## [ACTION ITEM]
Find every line in the records below that contains the word "will", and copy each such line.

**** SOURCE RECORDS ****

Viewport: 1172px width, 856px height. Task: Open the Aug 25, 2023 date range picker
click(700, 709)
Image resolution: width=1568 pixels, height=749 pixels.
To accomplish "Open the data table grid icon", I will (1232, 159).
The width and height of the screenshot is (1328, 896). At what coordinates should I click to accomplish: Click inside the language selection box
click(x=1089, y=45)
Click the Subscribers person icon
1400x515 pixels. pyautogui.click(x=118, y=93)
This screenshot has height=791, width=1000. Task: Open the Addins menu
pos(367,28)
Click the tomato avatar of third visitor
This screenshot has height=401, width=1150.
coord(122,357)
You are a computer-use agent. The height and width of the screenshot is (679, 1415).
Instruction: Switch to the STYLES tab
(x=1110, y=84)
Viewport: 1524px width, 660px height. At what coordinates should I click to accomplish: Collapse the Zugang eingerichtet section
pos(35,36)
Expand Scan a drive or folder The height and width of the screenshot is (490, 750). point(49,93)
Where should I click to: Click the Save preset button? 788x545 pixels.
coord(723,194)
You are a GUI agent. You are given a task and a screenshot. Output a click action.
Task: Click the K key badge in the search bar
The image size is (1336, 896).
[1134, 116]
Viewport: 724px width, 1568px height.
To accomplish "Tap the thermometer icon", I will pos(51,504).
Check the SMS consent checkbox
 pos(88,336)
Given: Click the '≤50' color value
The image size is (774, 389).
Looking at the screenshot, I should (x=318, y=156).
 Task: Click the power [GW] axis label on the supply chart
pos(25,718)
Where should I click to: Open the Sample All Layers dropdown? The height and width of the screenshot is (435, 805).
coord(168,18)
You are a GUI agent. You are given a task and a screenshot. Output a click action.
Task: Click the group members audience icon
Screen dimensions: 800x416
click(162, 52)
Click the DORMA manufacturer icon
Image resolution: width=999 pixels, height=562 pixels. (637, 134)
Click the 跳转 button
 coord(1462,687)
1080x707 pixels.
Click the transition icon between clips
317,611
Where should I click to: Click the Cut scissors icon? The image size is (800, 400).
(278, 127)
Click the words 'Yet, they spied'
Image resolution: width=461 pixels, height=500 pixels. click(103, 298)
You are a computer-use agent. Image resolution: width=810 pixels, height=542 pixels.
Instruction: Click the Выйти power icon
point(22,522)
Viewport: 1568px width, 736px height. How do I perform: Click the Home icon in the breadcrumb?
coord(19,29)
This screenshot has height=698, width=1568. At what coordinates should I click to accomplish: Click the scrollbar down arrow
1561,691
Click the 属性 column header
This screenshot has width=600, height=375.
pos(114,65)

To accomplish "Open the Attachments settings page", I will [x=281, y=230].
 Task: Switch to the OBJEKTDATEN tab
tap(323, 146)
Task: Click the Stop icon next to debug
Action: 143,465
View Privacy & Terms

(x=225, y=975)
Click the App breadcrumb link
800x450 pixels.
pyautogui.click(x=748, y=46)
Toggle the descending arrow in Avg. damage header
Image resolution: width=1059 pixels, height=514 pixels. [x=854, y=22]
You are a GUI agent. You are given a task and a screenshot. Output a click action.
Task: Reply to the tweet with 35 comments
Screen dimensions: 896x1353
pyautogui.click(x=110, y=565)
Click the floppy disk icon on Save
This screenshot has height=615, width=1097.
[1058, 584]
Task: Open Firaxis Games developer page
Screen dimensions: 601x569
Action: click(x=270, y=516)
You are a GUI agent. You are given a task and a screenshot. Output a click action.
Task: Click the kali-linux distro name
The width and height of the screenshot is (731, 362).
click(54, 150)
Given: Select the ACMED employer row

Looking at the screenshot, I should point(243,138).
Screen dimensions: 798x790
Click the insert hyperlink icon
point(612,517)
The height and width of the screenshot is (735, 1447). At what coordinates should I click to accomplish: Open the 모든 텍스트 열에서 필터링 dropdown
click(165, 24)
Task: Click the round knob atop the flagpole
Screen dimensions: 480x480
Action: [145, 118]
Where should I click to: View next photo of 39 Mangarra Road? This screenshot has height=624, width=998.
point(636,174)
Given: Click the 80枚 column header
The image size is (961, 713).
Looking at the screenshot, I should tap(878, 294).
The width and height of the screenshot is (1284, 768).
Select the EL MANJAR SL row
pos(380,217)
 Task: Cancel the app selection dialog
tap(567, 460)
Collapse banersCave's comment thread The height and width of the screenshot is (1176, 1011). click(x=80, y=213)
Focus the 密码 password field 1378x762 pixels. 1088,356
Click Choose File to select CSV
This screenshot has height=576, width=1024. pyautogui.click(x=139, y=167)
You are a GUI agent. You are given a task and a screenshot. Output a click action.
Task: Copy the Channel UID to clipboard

****

## [RESULT]
To accomplish "Open the data table grid icon", I will (1232, 159).
To accomplish "Tap the thermometer icon", I will pos(51,504).
To accomplish "Open the Attachments settings page", I will [x=281, y=230].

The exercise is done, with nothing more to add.